Sur les flancs du coteau s’étagent les cases des ouvriers. Des jardins plantés de bananiers et de maïs ; des parcs fermés par une palissade en piquets de wara où les agamis sauvages gardent des poules comme nos chiens de berger gardent les moutons ; un bassin d’eau claire ; et, tout en haut, la maison sur pilotis du personnel de la drague.

Delorme, penché sur sa barbe, les genoux fléchissant à chaque pas suivant l’usage des hommes trop grands, songeait, en gravissant la côte, à cette maison qui lui apparaissait maintenant si misérable.

Il revoyait les planches placées sur des chevalets en forme de table, les vêtements de cuir jetés sur le sol, les outils épars, et tout le délabrement de la salle commune d’un camp de mineurs.

Après le bain du soir, il rôda entre les cases alignées sur le terre-plein qui formait une vaste terrasse. Un secret désir le poussait vers le carbet de Pierre Deschamps où habitait la jeune femme. Il passa devant la porte. La case était vide.

Delorme, se dirigeant vers la maison commune, fit un détour pour éviter l’Indien dont la haute stature barrait l’horizon, comme un croiseur à l’entrée d’un port. Une crainte secrète l’éloignait du géant.

Il vint s’asseoir sur les premières marches de la terrasse et regarda la naissance des étoiles. Elles éclataient dans la nuit, l’une après l’autre, comme les lumières de la ville, très au loin au fond d’une rade.

Une lourde chaleur humide collait aux épaules ainsi qu’un drap mouillé d’eau tiède.

Le cœur serré d’une angoisse indéfinissable, l’ingénieur eut la sensation qu’un être très cher venait à lui, dont il ne pouvait dire le nom, ni évoquer l’image avec précision. C’était un trouble inconnu, d’une sensualité profonde, qui donnait à ses lèvres un goût sucré et qui lui rappelait l’émoi de sa première adolescence.

Tout à coup, sur le tracé, il vit venir des robes blanches. Les ombres, sorties du marécage, s’avançaient en hésitant… Maintenant, des jeunes filles, se tenant par la main, riaient et couraient vers lui, en farandole. L’une d’elles passa si près qu’il sentit sur son visage le remous frais du vent secoué par une robe.

Du village des mineurs, venait la musique habituelle du soir : des lamentations d’accordéon et des chants.

Les jeunes filles en robe blanche cueillaient, aux palissades du camp, des roses dont elles avaient les bras chargés et qu’elles portaient en cortège à la case de Marthe Deschamps.

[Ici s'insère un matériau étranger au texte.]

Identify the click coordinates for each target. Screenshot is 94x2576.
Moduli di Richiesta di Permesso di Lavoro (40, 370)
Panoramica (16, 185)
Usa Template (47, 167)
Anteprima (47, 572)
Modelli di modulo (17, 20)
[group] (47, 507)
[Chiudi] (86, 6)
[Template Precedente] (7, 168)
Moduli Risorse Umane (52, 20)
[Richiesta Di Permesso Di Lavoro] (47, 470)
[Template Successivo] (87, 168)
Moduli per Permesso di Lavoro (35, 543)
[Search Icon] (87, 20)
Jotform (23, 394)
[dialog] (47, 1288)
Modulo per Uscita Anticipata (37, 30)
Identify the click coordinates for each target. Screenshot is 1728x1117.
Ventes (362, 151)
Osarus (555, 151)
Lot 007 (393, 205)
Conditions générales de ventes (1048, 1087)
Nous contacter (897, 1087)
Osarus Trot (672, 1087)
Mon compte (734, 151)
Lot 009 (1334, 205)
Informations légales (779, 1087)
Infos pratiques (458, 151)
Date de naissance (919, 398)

Un bien-être nouveau lui était venu. Il se sentait enveloppé de la présence de la femme. L’homme, qui s’est trouvé éloigné longtemps de l’odeur subtile de la femme, sent naître en lui un mal inconnu dont il ignore la cause et que rien ne peut guérir. C’est une plaie qui grandit chaque jour, et dont la mystérieuse souffrance explique tant de drames de la jungle.

Quand Delorme entra dans la salle, les hommes étaient assis et mangeaient. Pour la première fois, le repas avait commencé sans lui. Il vit que la table, couverte d’une nappe, était chargée de vaisselle claire. Il y avait des fleurs aux deux extrémités.

Personne ne fit attention au retard de l’ingénieur. Marthe Deschamps se tenait en face de lui, à la place d’honneur. Elle lui sourit. Il ne sut pas répondre ; il voulut gourmander le forçat pour se donner une contenance et ne trouva pas les mots habituels.

Il lui sembla que les hommes étaient intimidés par leur tenue débraillée. Cependant, ils parlaient, comme tous les soirs, de la production et du travail de la journée.

Elle était là, en robe claire, toute semblable aux jeunes filles qui lui avaient rendu visite tout à l’heure. Il n’osait pas entreprendre une conversation, de peur de la froisser.

— Nous aurons sans doute le courrier avant un mois, dit-il soudain.

Une rougeur lui vint au front. Les convives le regardaient sans répondre. Il se reprocha ce propos, craignant qu’elle le considérât comme une allusion à son départ.

Un silence timide et heureux pesait sur cette table habituée aux clameurs des coureurs des bois réunis.

Ainsi la paix descend parfois au cœur des hommes.